The role of Jellylorum originated with Susan Jane Tanner in the West End in 1981, and with Bonnie Simmons on Broadway in 1982. Freya Rowley played Jellylorum in the 2019 film adaptation.

==Origins==
Jellylorum was originally the subject of a T. S. Eliot poem entitled "The Naming of Cats". The character's name is believed to mean "lillie cat",
"wisdom" or "tradition", but traduced to Spanish is "Agiolorum".

==Character==
Jellylorum is a practical and motherly older cat. She is one of the adult characters who initially protects the kittens from Grizabella, whom she later comes to accept. Jellylorum serves as a caretaker for the elderly Gus: The Theatre Cat, and the two sing a duet in the second act of the musical. Jellylorum is also frequently shown as being close friends with Jennyanydots and Skimbleshanks.

On stage, Jellylorum is usually depicted as a predominantly yellow calico or tabby cat. The character's age varies according to the production; many productions have Jellylorum near the age of Bombalurina and Demeter, but others portray the character as slightly older.

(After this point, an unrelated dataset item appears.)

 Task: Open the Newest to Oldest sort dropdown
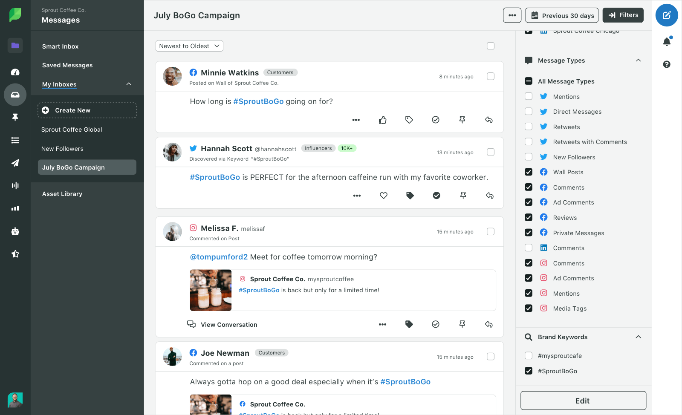point(189,46)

In the 1998 filmed version, Jellylorum is closer in age to Jennyanydots.

==Songs==
In Cats, Jellylorum has four main singing parts:
- In "The Old Gumbie Cat" Jellylorum is part of the female chorus often called the "Gumbie Trio".
- In "Bustopher Jones: the Cat About Town" Jellylorum is one of three female soloists.
- In "Gus: the Theatre Cat" Jellylorum sings a duet with Gus.
- In "Growltiger's Last Stand" Jellylorum performs the part of Griddlebone in most productions.

The role of Jellylorum is principally a vocalist part and is played by a soprano who is able to hit high C.

==Notable casting==
The role of Jellylorum was originated by Susan Jane Tanner in the original West End production in 1981, and by Bonnie Simmons in the original Broadway production in 1982. Other notable performers to have played the character include: Iselin Alme (Oslo, original cast); Susana Zabaleta (Mexico City, original cast); Sara Jean Ford (2016 Broadway revival, original cast).

On screen, Tanner reprised the role in the 1998 filmed version. Freya Rowley played the role in the 2019 film adaptation.The role has also been played by Robyn Chambers. Shereen Pimentel originated the role for the 2024 Off-Broadway production.